RéponsesLogement (TAL)

Mon propriétaire a repris mon logement puis l'a reloué, que puis-je faire ?

Vérifié le 31 juillet 2026 Droit du Québec et du Canada Information générale, pas un avis juridique

Réponse courte

Au Québec, le locataire peut demander au TAL des dommages-intérêts si la reprise ou l'éviction n'a pas été faite de bonne foi, et le tribunal peut aussi accorder des dommages punitifs. Le recours se demande dans les trois ans de la découverte de la mauvaise foi.

En détail

La loi prévoit que le locataire peut recouvrer les dommages-intérêts résultant d'une reprise, qu'il y ait consenti ou non, à moins que le propriétaire ne prouve que la reprise a été faite de bonne foi. Autrement dit, le locataire n'a pas à avoir refusé la reprise pour pouvoir réclamer.

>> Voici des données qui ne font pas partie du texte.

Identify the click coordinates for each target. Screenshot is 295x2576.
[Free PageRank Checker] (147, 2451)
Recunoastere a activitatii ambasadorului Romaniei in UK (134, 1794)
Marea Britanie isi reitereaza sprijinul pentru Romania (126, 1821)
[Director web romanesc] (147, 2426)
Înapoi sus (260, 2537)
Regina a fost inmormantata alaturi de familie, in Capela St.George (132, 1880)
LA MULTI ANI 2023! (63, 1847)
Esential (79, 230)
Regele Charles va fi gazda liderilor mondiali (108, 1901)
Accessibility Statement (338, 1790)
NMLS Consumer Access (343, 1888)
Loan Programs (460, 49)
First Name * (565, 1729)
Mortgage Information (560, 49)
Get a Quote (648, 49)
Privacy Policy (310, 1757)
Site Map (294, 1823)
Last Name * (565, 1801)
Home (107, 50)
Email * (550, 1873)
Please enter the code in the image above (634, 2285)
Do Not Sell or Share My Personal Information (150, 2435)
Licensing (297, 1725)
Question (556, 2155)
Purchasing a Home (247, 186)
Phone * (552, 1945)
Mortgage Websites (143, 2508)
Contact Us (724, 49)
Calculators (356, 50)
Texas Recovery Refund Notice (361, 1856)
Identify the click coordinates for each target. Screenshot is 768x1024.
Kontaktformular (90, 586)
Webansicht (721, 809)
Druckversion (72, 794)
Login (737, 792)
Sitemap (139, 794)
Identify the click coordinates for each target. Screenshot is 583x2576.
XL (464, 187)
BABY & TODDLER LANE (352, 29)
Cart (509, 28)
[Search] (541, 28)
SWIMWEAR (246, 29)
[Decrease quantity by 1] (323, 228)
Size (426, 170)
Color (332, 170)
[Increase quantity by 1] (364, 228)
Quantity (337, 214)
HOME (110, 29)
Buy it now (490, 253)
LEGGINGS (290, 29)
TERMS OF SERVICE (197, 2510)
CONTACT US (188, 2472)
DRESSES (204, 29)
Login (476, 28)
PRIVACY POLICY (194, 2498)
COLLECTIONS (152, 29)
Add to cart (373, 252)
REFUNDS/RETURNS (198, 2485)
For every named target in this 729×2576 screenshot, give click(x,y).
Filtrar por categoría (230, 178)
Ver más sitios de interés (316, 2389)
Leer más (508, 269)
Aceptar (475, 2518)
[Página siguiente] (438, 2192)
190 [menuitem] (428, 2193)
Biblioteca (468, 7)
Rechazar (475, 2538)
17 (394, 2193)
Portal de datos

Pour obtenir des dommages punitifs, il faut démontrer la mauvaise foi du propriétaire : par exemple, le bénéficiaire n'a jamais emménagé, le logement a été reloué rapidement à un loyer plus élevé, ou les travaux annoncés n'ont jamais eu lieu.

Le délai pour s'adresser au TAL est de trois ans à compter du moment où le locataire découvre que le propriétaire a agi de mauvaise foi.

Ce qu'il faut documenter

L'avis de reprise ou d'éviction original, la date de votre départ, puis tout ce qui montre ce qui s'est réellement passé après : annonces de location du logement, captures d'écran datées, photos, nom des nouveaux occupants, absence de travaux. Notez aussi la date où vous l'avez découvert.

Mettre vos faits par écrit, gratuitement. Écrire tôt sa version des faits, garder ses documents datés et préparer ses questions pour son avocat : l'outil sert à documenter, jamais à conseiller.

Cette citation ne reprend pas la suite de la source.